Three years ago, when I signed up for a sandwich course, I never once considered doing a virtual placement. I didn’t even know it was an option until I heard about it in a seminar organised by my Placement Coordinators in my second year. They had invited a former placement student to talk about their virtual experience and at that time I was very surprised of them being able to cope with little interaction with their colleagues from work.
Needless to say, a few months later, at the start of the pandemic and first lockdown, virtual placement options were the most common, as many companies had temporarily closed their offices and had staff working from home.
Against this background story, today I feel very lucky to be undertaking a hybrid Placement, I strongly believe it has enabled me to develop both soft and hard skills that will surely give me a boost when applying for graduate opportunities in the future.
My placement experience is a mix of working from home and being in the office: at the start of my placement in September, I was working from home but with the easing of lockdown I was working on campus a few days a week, from October until the beginning of December. At the time the Careers and Placement centre was quiet, as not many students were present on campus. Unlike the usual hustle-bustle and amid the quiet I was able to finally meet a few colleagues in person. Before the second lockdown, all members of staff were asked to work from home again and albeit it may seem dreadful at first, there are also many benefits.
The most significant advantage I found when working at home is flexibility.
First and foremost, I don’t have to commute to work, which allows me extra time to sleep in before starting my day. I also don’t have a separate office in my home and my working station is conveniently a step away from my bed, this allows me to snooze my alarm until 8 in the morning before sliding into my desk 20 minutes after whilst sipping on a cup of tea.
I can’t count the number of times I have had a colleague excuse themselves during a meeting or catch up to collect their parcel at the door.
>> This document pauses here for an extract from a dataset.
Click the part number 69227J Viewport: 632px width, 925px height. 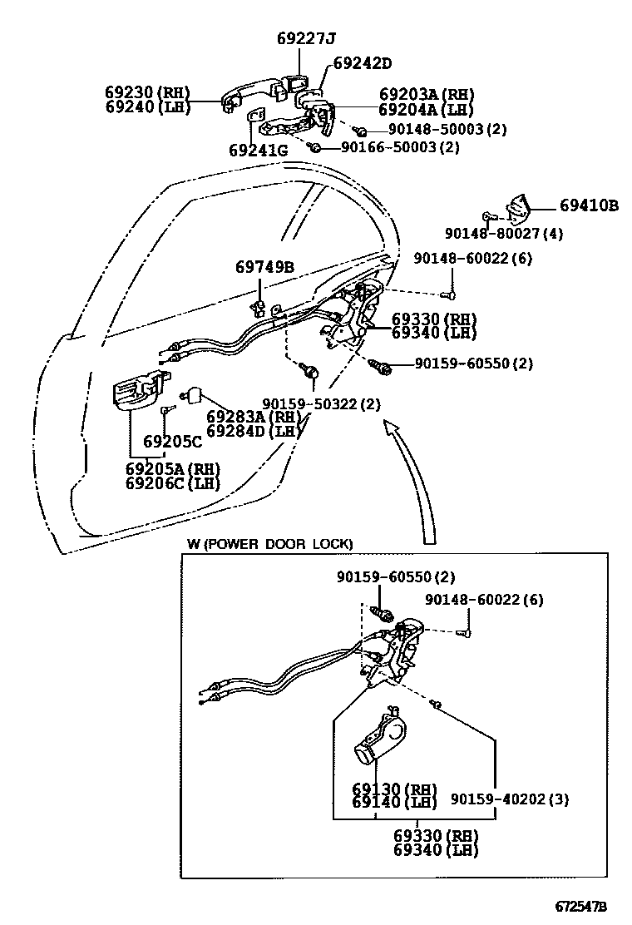click(x=305, y=39)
Also, I get to joke with my team about the variety of jumpers and hoodies I have, as comfort is key in working from home.
As much as I love working from home, there are also a few drawbacks that make it challenging, the first being the limit in physical contact with colleagues.
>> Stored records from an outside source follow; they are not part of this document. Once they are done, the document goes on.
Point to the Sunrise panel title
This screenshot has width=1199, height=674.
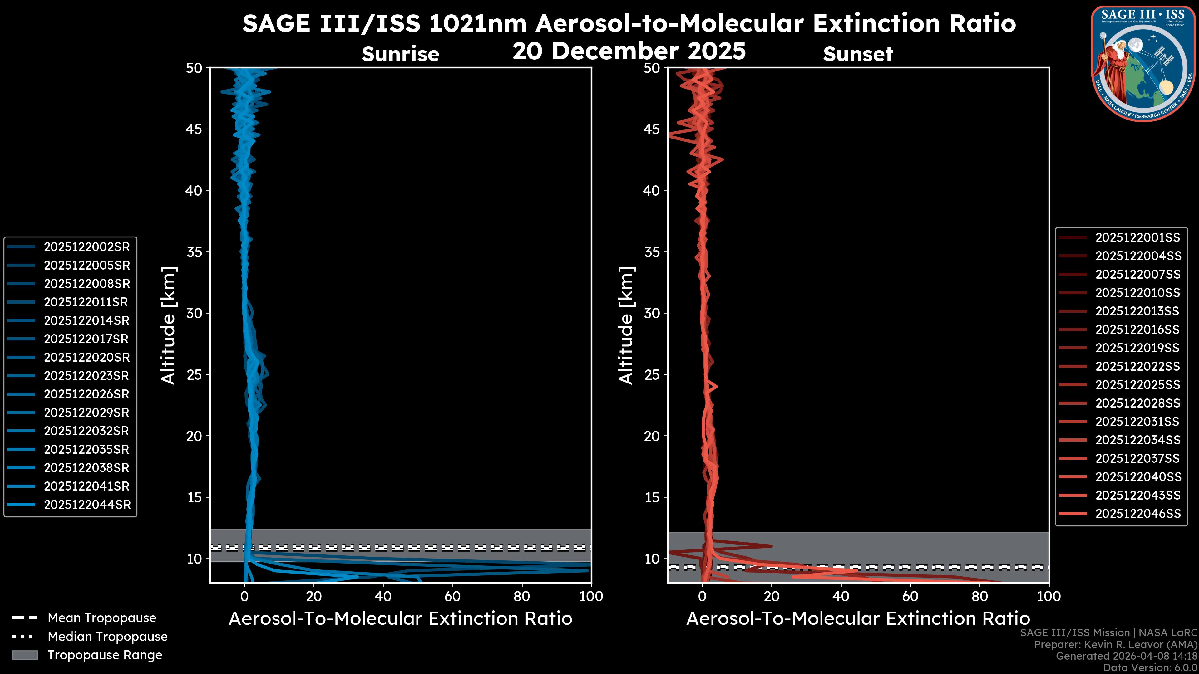click(400, 54)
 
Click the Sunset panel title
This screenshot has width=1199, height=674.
click(857, 54)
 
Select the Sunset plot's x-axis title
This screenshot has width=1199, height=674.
click(857, 619)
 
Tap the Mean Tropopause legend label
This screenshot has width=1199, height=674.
click(101, 618)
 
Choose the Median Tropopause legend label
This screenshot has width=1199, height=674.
click(107, 637)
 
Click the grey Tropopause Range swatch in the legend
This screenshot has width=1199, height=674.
click(25, 655)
I also noticed the tempo at which you work at home can be slower compared to working in the office: when interacting with a colleague you can’t see. I always factor in that I may be receiving a response a couple of days later. This can be frustrating at times but considering other’s availability has helped me when organising my workload.
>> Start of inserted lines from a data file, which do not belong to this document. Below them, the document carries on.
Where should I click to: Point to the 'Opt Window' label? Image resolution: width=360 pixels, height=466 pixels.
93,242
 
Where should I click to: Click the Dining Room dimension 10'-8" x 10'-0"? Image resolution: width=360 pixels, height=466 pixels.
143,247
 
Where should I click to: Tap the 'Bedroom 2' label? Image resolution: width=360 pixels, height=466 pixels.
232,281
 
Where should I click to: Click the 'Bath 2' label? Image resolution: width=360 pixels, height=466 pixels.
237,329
Have you ever found yourself thinking about your assessment or exam in the most unusual moments? Well, another disadvantage I have found is I constantly think about work, more so as I share my workstation with my personal space. I struggle with feeling completely relaxed in the latter and the long run this can affect my motivation and ultimately my work performance. I have adopted a few tricks to help me minimise the conflicting feelings: I was able to make adjustments to my space and moved my working station to the opposite side of my bed, to visually separate my space according to their functionality.
Furthermore, I only keep work-related materials on my desk to reduce my distraction, and when music is not enough and I need an extra kick to being productive, I shed my comfy hoodies and I dress like I am in the office regardless of having a meeting that day, the last one has proved being quite effective time and time again, I would recommend trying. Lastly, I try to take breaks from time to time, to stretch and reduce screen fatigue, and if the weather is nice, I try having a walk outside to change from the otherwise monotonous scenery.
Despite the challenges of working from home, I must admit that my hybrid experience has been positive and I can’t but give some credit to my colleagues who have been helpful both at the start of my Placement and are always ready to assist whenever they can. The pandemic may have caused most of us to change our working pattern, but I feel blessed to have a hybrid placement experience, as it has taught me to be adaptable and think creatively.